Problem details
Every line with the string "checkbox" must be copied from the entries below.
Segment Start: Supplied information
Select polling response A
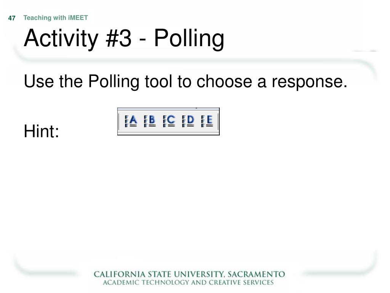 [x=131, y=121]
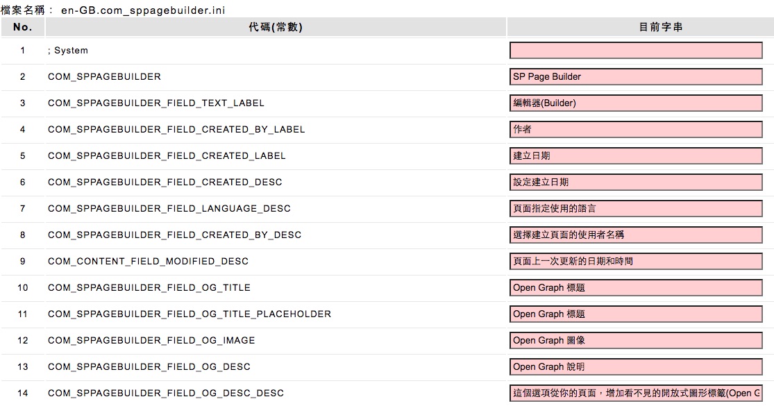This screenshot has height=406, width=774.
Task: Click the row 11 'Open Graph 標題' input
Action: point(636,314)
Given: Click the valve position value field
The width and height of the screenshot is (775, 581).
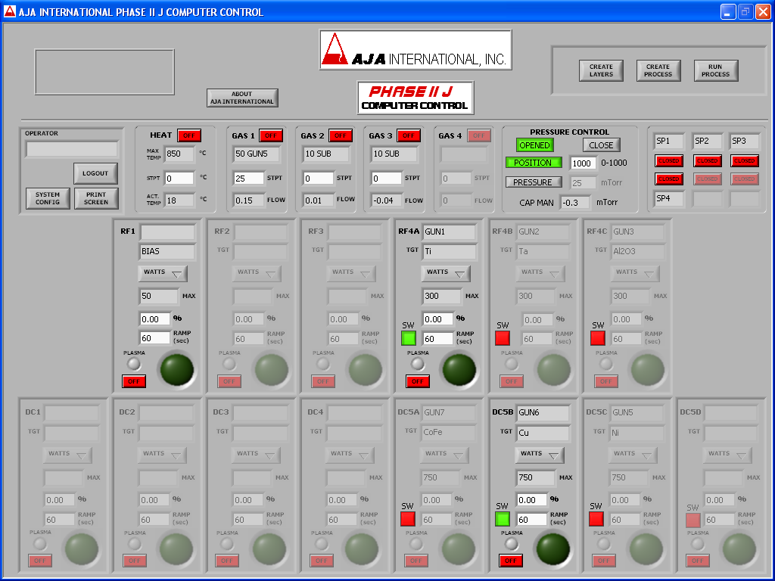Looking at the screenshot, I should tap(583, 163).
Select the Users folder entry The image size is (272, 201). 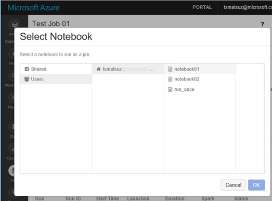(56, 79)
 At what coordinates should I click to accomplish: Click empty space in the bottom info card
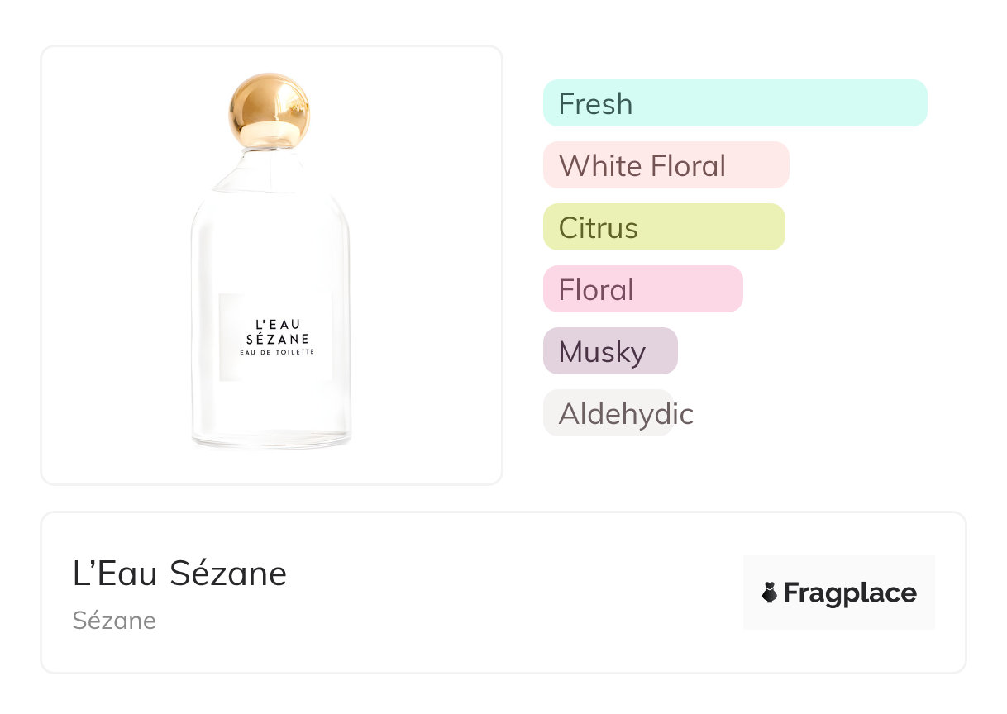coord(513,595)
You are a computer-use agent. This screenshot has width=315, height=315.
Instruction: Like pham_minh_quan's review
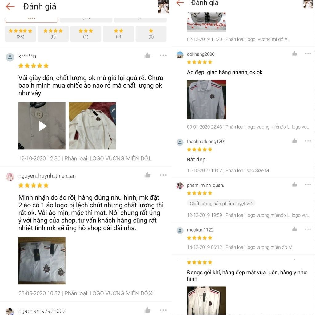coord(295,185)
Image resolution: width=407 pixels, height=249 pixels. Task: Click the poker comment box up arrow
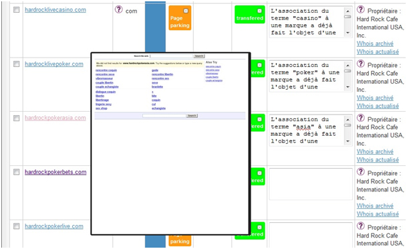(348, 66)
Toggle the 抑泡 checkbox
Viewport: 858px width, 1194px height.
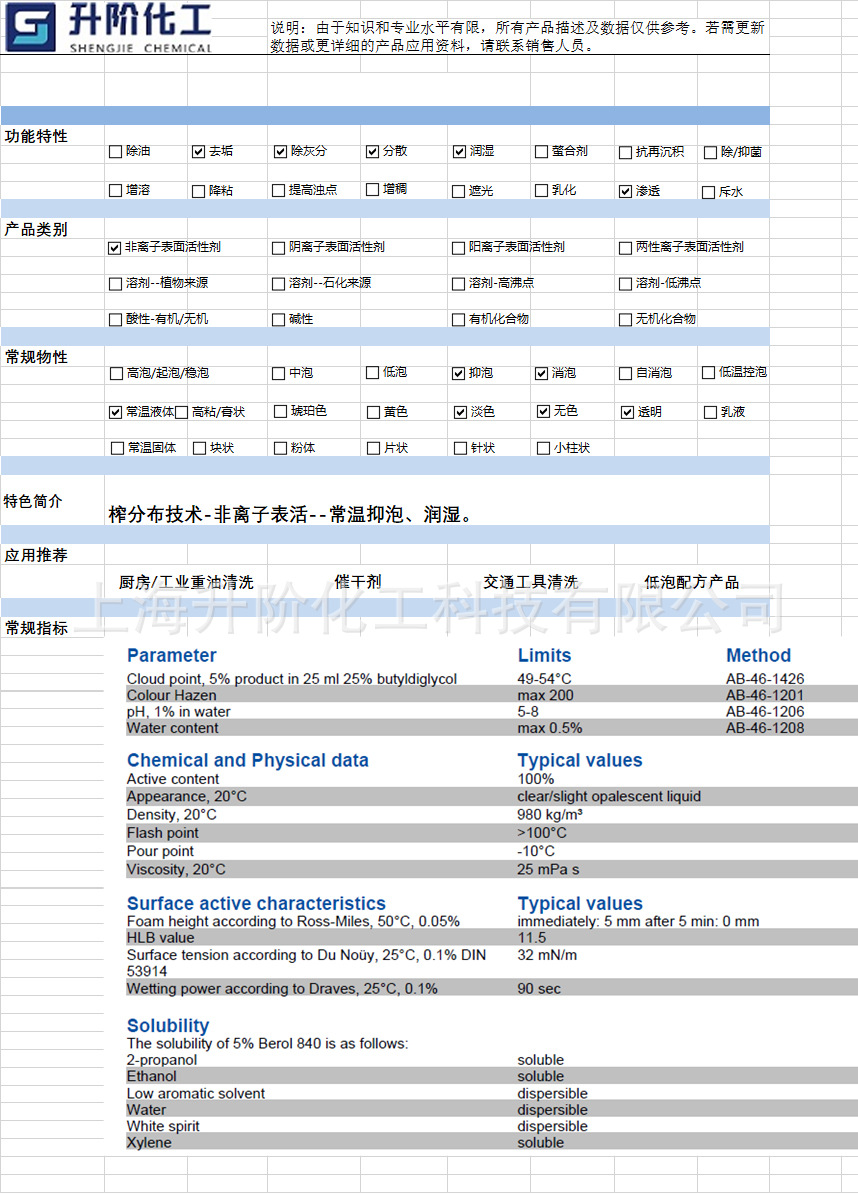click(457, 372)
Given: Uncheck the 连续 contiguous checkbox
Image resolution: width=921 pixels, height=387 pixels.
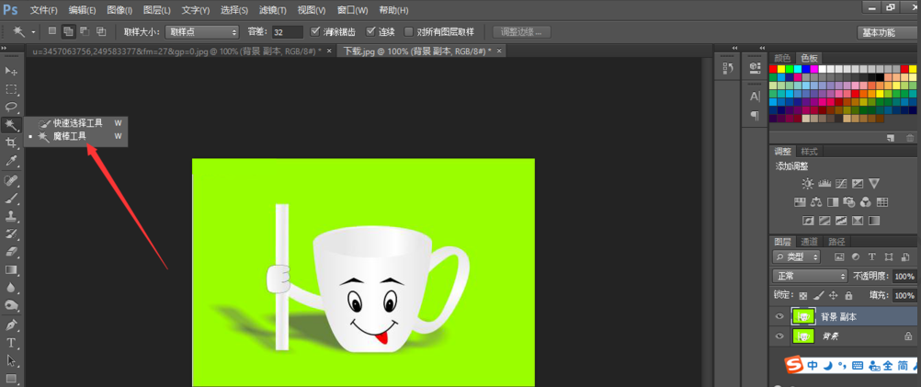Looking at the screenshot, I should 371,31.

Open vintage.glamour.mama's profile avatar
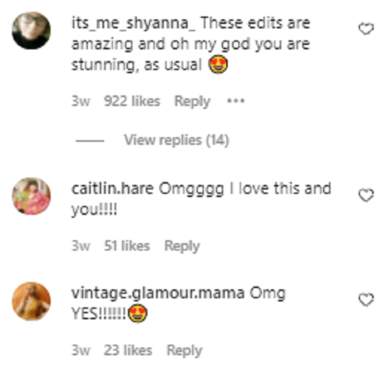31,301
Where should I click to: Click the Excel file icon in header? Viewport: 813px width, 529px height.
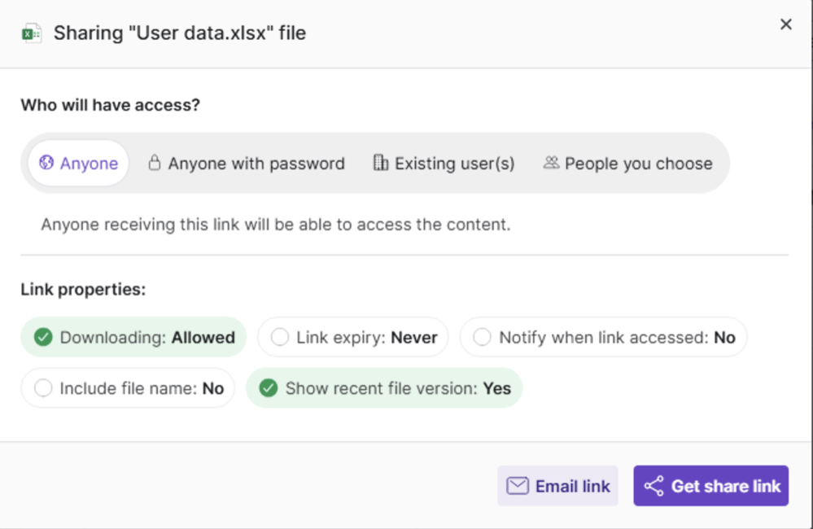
Segment End: Supplied information
Solution for this task
Toggle the 抑泡 checkbox
Given: Uncheck the 连续 contiguous checkbox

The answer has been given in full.